ホムスでは、医師たちに連れられて外科病棟を訪ねました。狙撃兵によって顔を撃たれた人が治療を受けていました。医師たちは、古い手術器具を用いて、砕けた顎骨を取り除かなければなりませんでした。麻酔薬は使用期限を過ぎていました。希望が見える一方で、街全体の荒廃した様子や、2年前の迫撃砲による攻撃で子ども8人が命を落とし30人以上が怪我をした元孤児院のワエル地域の子ども用センターなど、今も、混乱の跡と子どもが戦闘の犠牲になってきたことを示す酷い証拠がありました。
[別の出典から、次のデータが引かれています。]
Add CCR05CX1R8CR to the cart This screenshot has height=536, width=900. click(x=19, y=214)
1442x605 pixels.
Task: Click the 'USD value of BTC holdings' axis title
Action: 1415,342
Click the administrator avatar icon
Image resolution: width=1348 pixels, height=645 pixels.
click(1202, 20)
医師、看護師、そして特に患者の父親は、この地域への医療物資支援を拒み続けている政府だけでなく、国連や国際社会に対しても怒りをあらわにしました。しかし、彼をとがめることはできません。国際社会は、この悲劇が5年もの長きにわたって続くのを、見過ごしてきたのですから。
© UNICEF Syria/2016/Yasmine Saker |
今回の訪問で出会ったすべての人々に、ユニセフはあらゆる手を尽くしてシリアを支援し続けること、緊急の人道支援のみならず、復興と開発の支援を続けることを、ユニセフ・シリア事務所代表のハナア・シンガーと共に固く約束してきました。
事実、開発支援は現在も行われています。シリアの子ども一人ひとりに教育の機会を届けるたびに、私たちはシリアの将来をつくる手助けをしているのです。
この5年間、ユニセフはパートナー団体と共に1,000万人以上のシリアの人々、多くは子どもたちに対し、水や保健、栄養、教育、心のケアなどの支援を行ってきました。
しかし、手を差し伸べなければいけない子どもたちはさらに多くいます。シリア国内の600万人と戦闘から逃れ隣国に避難した200万人、合計800万人以上の子どもたちが、いまも支援を必要としています。
彼らを支えるため、ユニセフは全力を尽くします。